### [DATA EXCERPTS]
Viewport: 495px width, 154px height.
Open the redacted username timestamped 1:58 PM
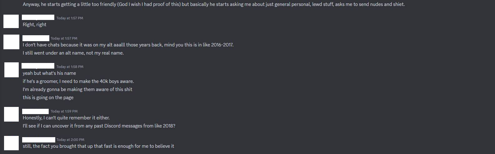tap(38, 66)
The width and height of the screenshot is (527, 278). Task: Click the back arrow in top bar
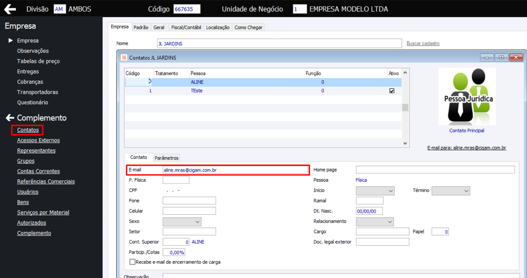click(x=10, y=9)
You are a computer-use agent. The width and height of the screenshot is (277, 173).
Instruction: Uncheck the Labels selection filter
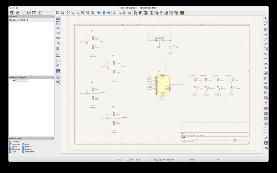pos(23,147)
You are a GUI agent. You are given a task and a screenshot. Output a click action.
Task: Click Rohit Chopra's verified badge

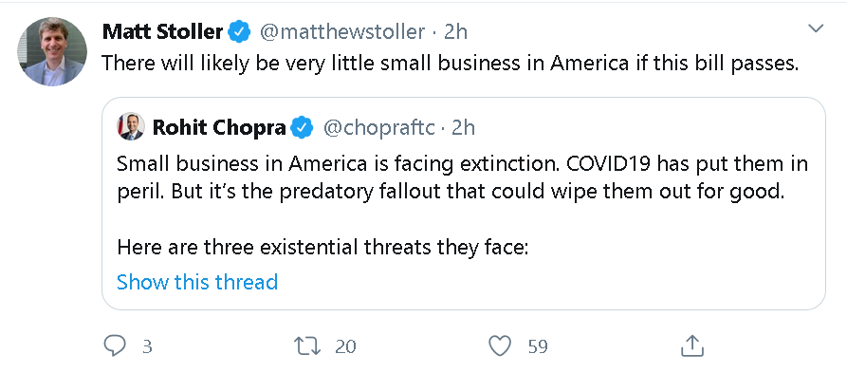pyautogui.click(x=302, y=128)
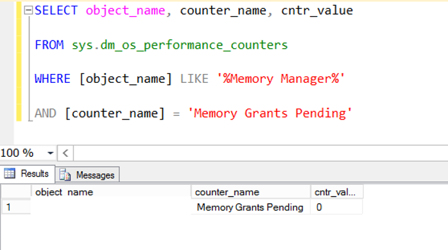
Task: Open the Messages tab
Action: point(87,175)
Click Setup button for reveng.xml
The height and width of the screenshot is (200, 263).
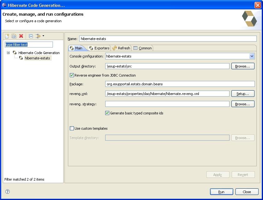pos(243,94)
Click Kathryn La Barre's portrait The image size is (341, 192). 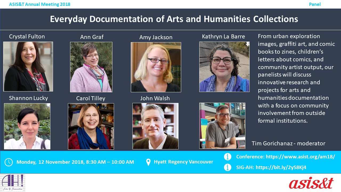coord(224,67)

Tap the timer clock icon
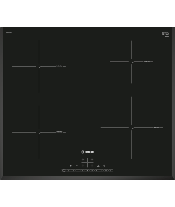point(104,166)
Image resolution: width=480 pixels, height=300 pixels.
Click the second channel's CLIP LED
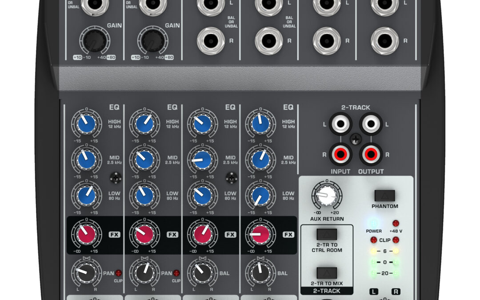(176, 273)
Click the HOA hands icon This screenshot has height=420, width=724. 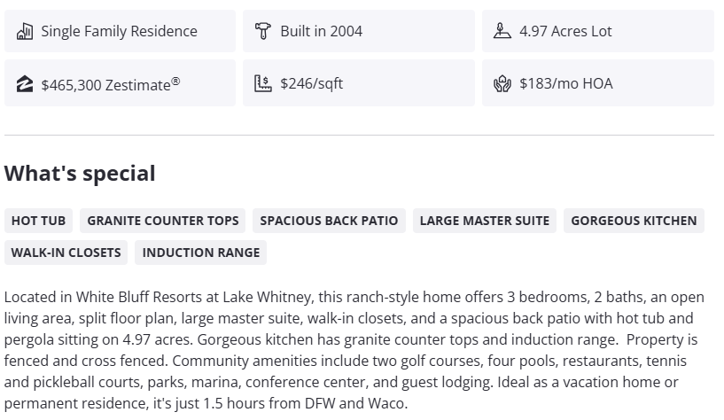point(502,84)
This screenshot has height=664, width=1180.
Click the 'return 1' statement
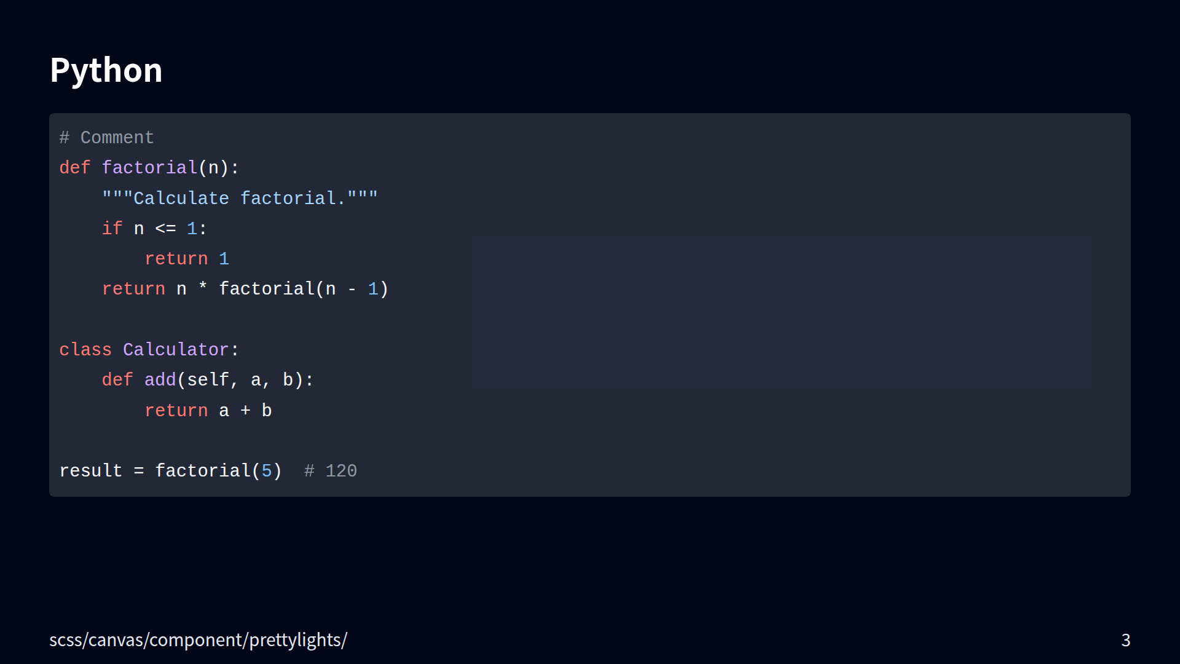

### [PROBLEM DETAILS]
Scan the material and collect every line that contains "agent".

### [EXERCISE ANSWER]
You are a computer-use agent. The width and height of the screenshot is (277, 173).
You are a GUI agent. You are given a task and a screenshot. Output a click action.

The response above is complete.